Intenté decir algo pero sólo me salía un inaudible hilillo de voz.

– Habla fuerte y firme -volvió a decir mi padre-. ¿Qué es lo que estás viendo?

– Es el tío Antonio -conseguí decir con grandes esfuerzos-. Está muerto.

– ¿Y no ves nada más?

– No -contesté sin saber qué es lo que quería mi padre y rezando a Dios fervientemente no por el alma de mi tío sino por la mía propia, tan grande era el temor que sentía en esos momentos.

– Pues hay algo más y ya es hora de que lo sepas. Observa la cara de tu tío Antonio, macilenta, amarillenta, arrugada. Es la imagen clara de una vida disipada y de pecado. Observa a tu tío, que yace aquí muerto y piensa en lo que puede ser tu vida si en lugar del camino recto sigues sus desorientados pasos. Tu tío era un borracho disoluto y mujeriego que desconocía la palabra sacrificio y sólo pensaba en su propio placer. Era además un rojo que cuando se inició nuestra gloriosa cruzada contra el comunismo ateo y separatista se unió al ejército republicano, luchando contra Dios y contra España.
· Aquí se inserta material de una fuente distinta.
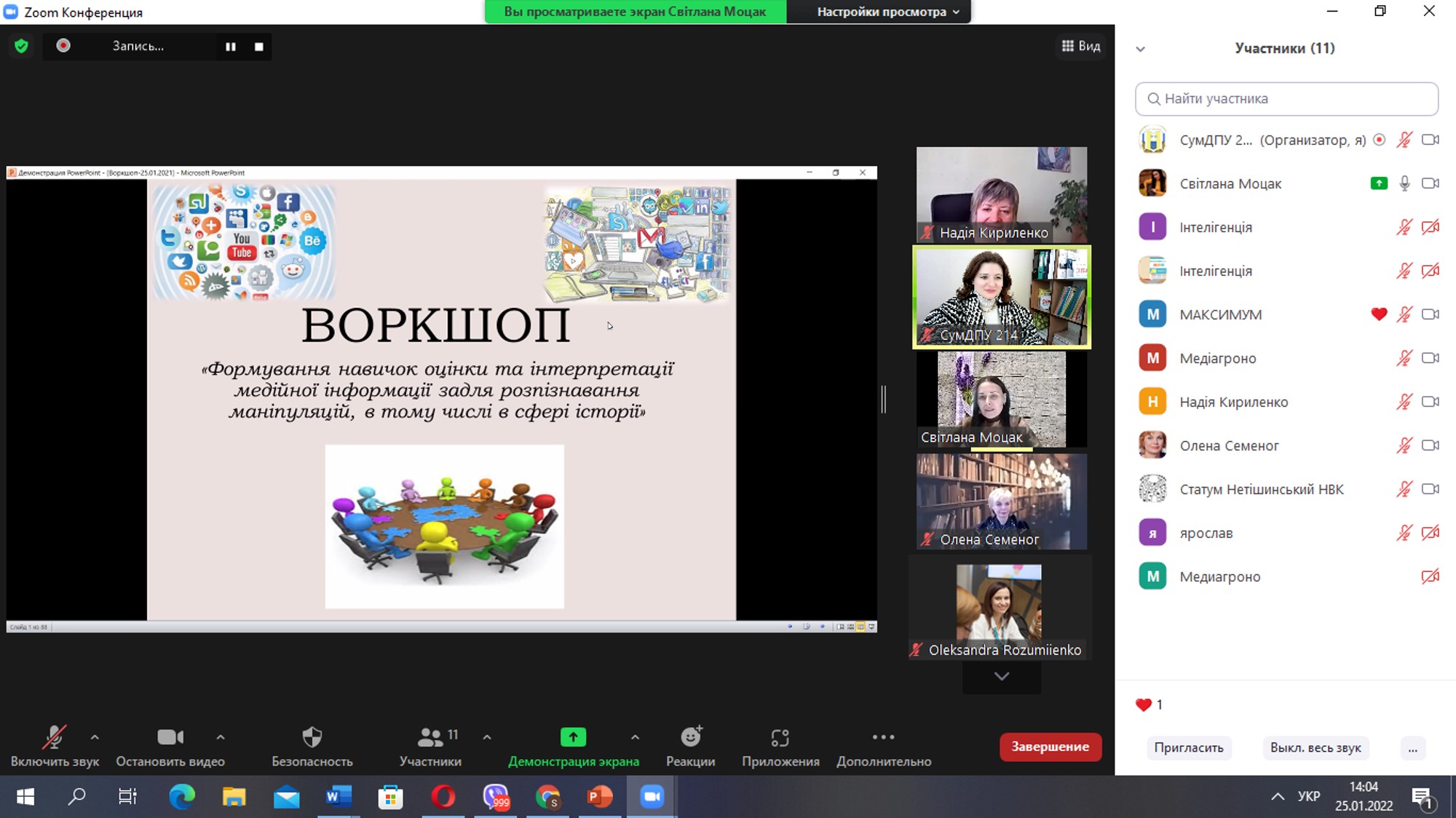Start screen sharing with green arrow icon
The image size is (1456, 818).
(573, 737)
– Alberto, por Dios, es sólo un niño, no le hables de esas cosas -dijo mi madre, que se había acercado hasta nosotros al adivinar el sesgo que tomaba la conversación.

– Vete a atender a nuestros visitantes y déjanos en paz -contestó desabridamente mi padre-. Quizá si no hubierais sido tan tolerantes con vuestro hermano su vida habría tomado otro camino. El niño ya tiene edad suficiente para distinguir lo que está bien y lo que está mal, y si no es capaz de hacerlo por sí mismo, yo tengo la obligación de enseñárselo, así que no nos vuelvas a interrumpir más. Ocúpate de tus obligaciones que yo me ocuparé de las mías.